It sounds like you're pretty hard set on there being no ghost in the shell and pretty judgmental of anyone who thinks otherwise. I'm just saying you're far too certain you have the answers, as my example demonstrates. I also never said I believe a living being is jumping into existence because of whatever successful Turing test. I'm actually agnostic on that and think it's a waste of time trying to answer something that will never be answered. It's always going to come down to bickering over definitions and goalpost-shifting ("It can't be sentient if it doesn't model glial cells/recurrent cortical stacks/neurotransmitter densities/electrochemistry/quantum computational effects inside microtubules/the gut microbiome/the embedding within the environment/the entire rest of the universe like us"). I'd much rather play it safe and treat it as though it is conscious.
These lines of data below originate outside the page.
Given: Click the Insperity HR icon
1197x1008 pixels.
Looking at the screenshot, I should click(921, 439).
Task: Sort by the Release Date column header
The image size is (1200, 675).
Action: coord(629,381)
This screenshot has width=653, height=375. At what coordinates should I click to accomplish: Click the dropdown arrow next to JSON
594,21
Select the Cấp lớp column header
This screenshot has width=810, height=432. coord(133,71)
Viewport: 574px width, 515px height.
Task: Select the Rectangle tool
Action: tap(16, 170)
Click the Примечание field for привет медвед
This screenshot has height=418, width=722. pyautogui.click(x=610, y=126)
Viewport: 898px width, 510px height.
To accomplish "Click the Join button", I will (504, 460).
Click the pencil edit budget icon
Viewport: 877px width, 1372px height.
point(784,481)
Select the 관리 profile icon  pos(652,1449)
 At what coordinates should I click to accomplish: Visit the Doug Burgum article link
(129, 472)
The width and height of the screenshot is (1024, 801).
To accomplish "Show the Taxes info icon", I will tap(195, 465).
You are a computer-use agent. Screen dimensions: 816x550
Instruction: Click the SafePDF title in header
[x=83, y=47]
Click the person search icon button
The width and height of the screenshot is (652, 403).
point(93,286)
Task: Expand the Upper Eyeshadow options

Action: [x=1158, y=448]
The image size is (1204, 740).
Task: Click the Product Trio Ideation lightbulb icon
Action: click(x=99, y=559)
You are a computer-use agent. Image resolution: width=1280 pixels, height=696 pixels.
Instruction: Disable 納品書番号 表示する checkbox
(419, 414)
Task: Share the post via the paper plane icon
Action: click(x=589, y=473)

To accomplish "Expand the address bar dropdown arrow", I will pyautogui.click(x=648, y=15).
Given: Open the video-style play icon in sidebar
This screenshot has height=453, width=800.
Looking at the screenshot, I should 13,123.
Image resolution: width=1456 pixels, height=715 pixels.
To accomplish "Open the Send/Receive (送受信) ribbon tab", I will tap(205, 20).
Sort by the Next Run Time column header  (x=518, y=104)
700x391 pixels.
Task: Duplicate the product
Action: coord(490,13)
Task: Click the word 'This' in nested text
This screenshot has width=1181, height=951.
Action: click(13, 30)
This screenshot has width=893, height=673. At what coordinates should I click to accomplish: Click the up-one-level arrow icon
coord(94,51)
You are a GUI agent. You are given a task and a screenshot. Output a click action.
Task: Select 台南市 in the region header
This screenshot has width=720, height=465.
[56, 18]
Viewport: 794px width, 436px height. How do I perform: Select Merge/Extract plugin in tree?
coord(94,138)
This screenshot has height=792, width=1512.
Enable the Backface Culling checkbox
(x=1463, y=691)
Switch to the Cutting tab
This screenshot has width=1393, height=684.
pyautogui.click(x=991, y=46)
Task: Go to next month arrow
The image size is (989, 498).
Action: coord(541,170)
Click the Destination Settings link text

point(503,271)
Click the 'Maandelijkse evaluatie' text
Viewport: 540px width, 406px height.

Maybe I'm misunderstanding you, but it sounds like you're now also being far too dismissive of the representational power tensors/linear operations and especially eigendecompositions can have (I could probably blow your mind with the examples I've seen), and of statistics as a loss function. After all, we as humans are literally no more than statistical mechanical partition functions of Von Neumann density matrices, what would you even use for a loss function instead? MSE, cross-entropy (perplexity), KL, L1/L2 are statistical and used to build every neural net you've heard about. The only difference between us and say a Turing-complete (nonlinear ReLU + attentional) Kalman filter for text like you're making GPT out to be is how the hyperparameters are adjusted. A Kalman filter uses Bayesian inference with either Laplace's method or maximum-likelihoodist rules, whereas we (and ChatGPT) are genetically rewarded for minimizing both cost (resp. perplexity) and nonlinear human feedback. Keep boiling things down and you'll find you're surrounded by philosophical zombies.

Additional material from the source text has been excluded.